▶ _Task data_
----

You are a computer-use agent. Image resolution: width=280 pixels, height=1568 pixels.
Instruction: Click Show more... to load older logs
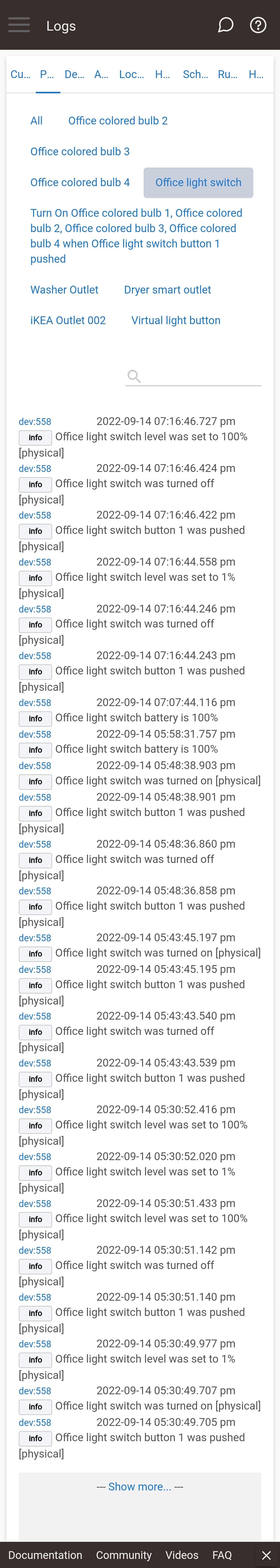pos(139,1486)
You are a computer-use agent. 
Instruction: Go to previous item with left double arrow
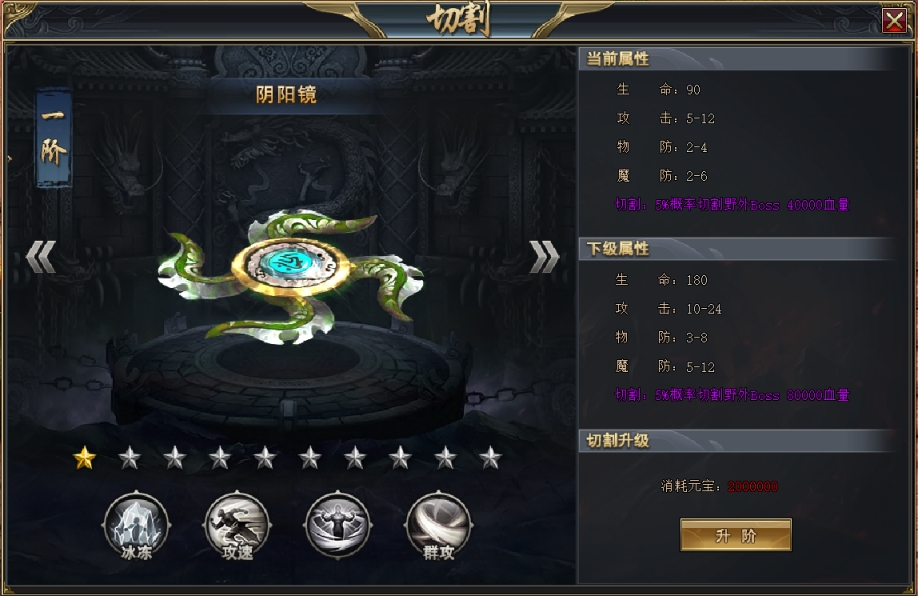click(x=41, y=257)

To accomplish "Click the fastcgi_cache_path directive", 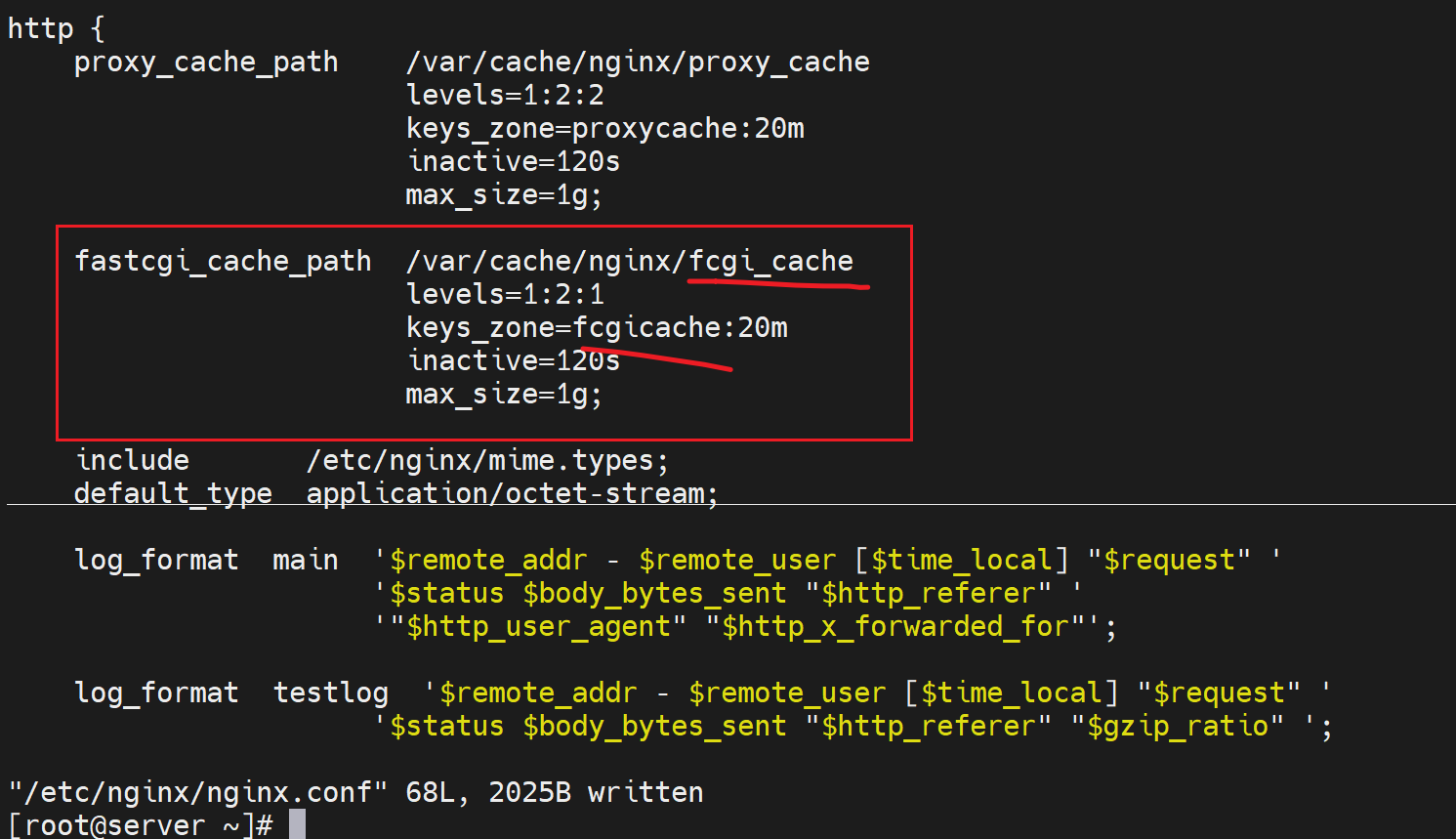I will 223,261.
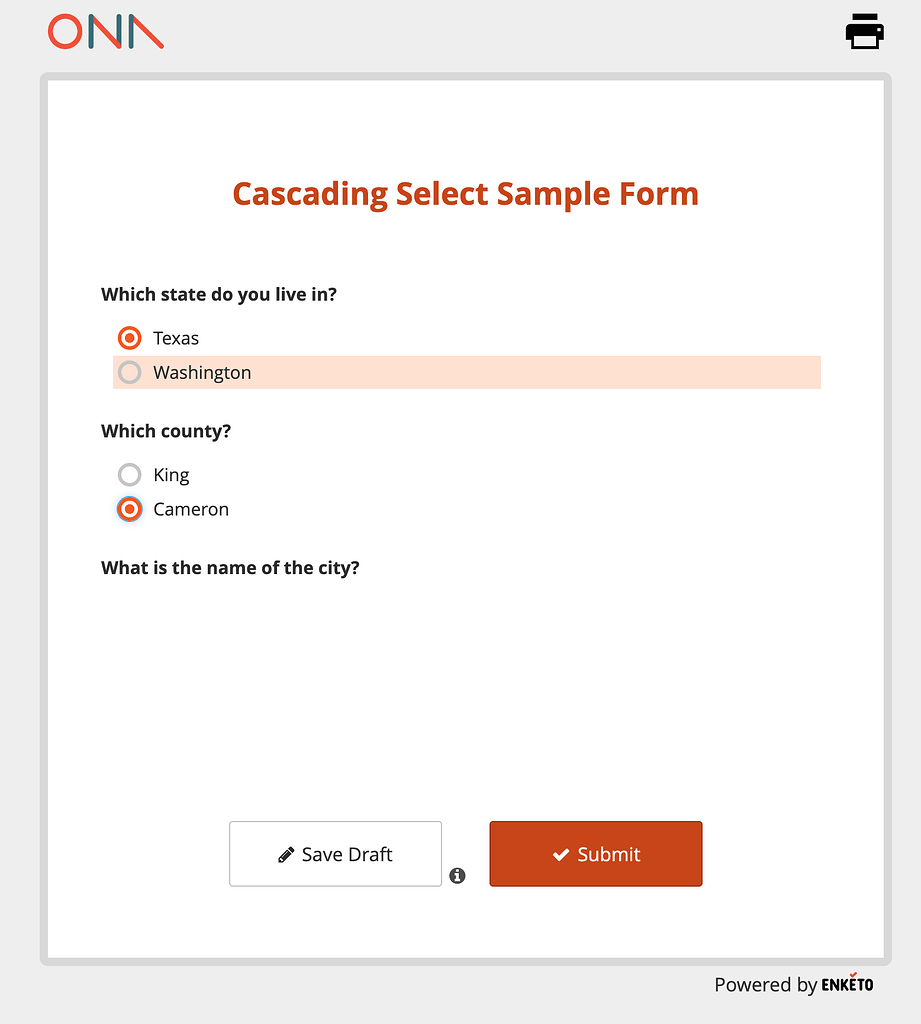Click the info icon beside Save Draft
The height and width of the screenshot is (1024, 921).
[458, 875]
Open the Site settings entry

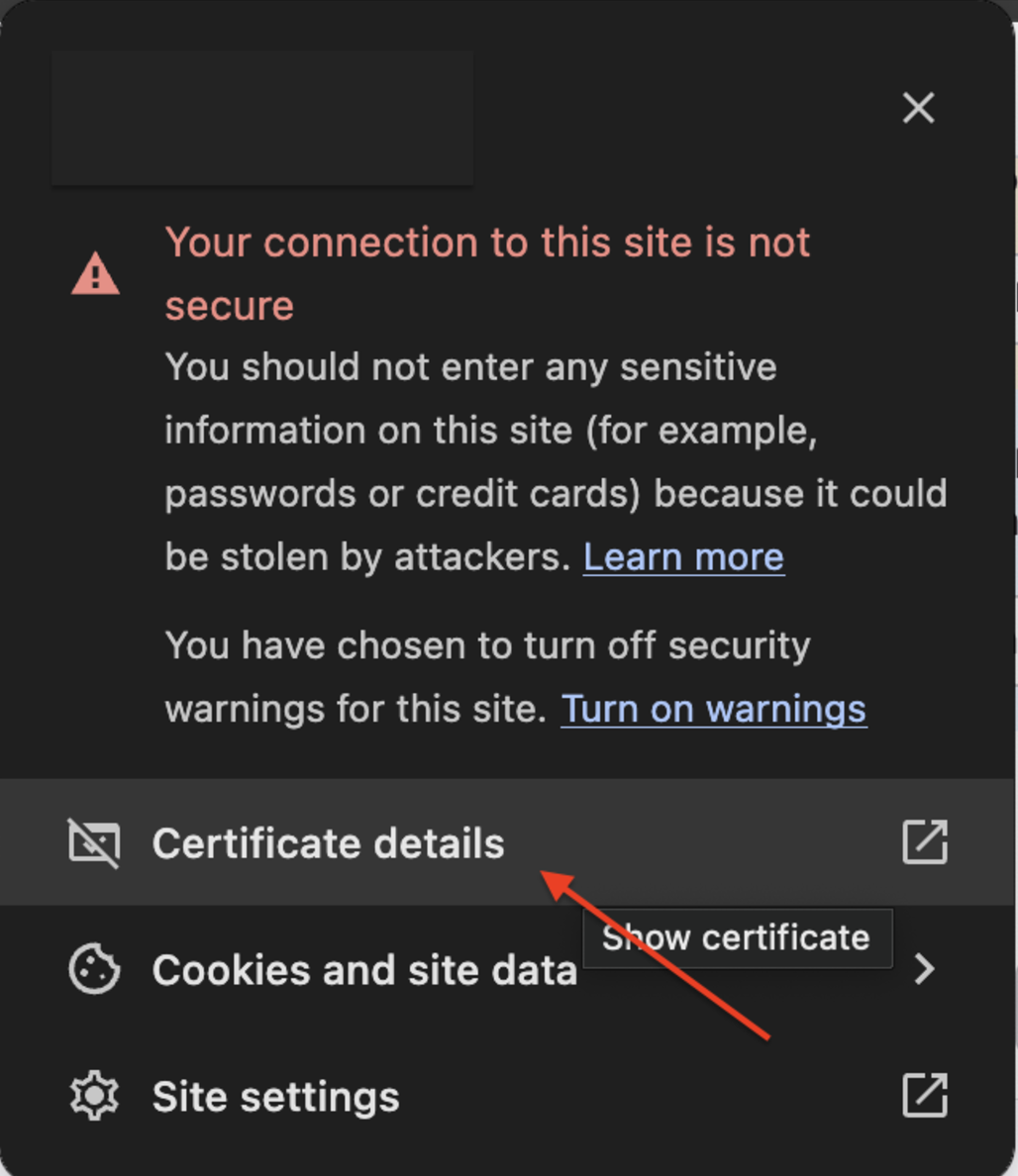coord(275,1096)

----

Go through the entries above and copy each line holding the string "computer".

You are a computer-use agent. Image resolution: width=280 pixels, height=1568 pixels.
You are a computer-use agent. 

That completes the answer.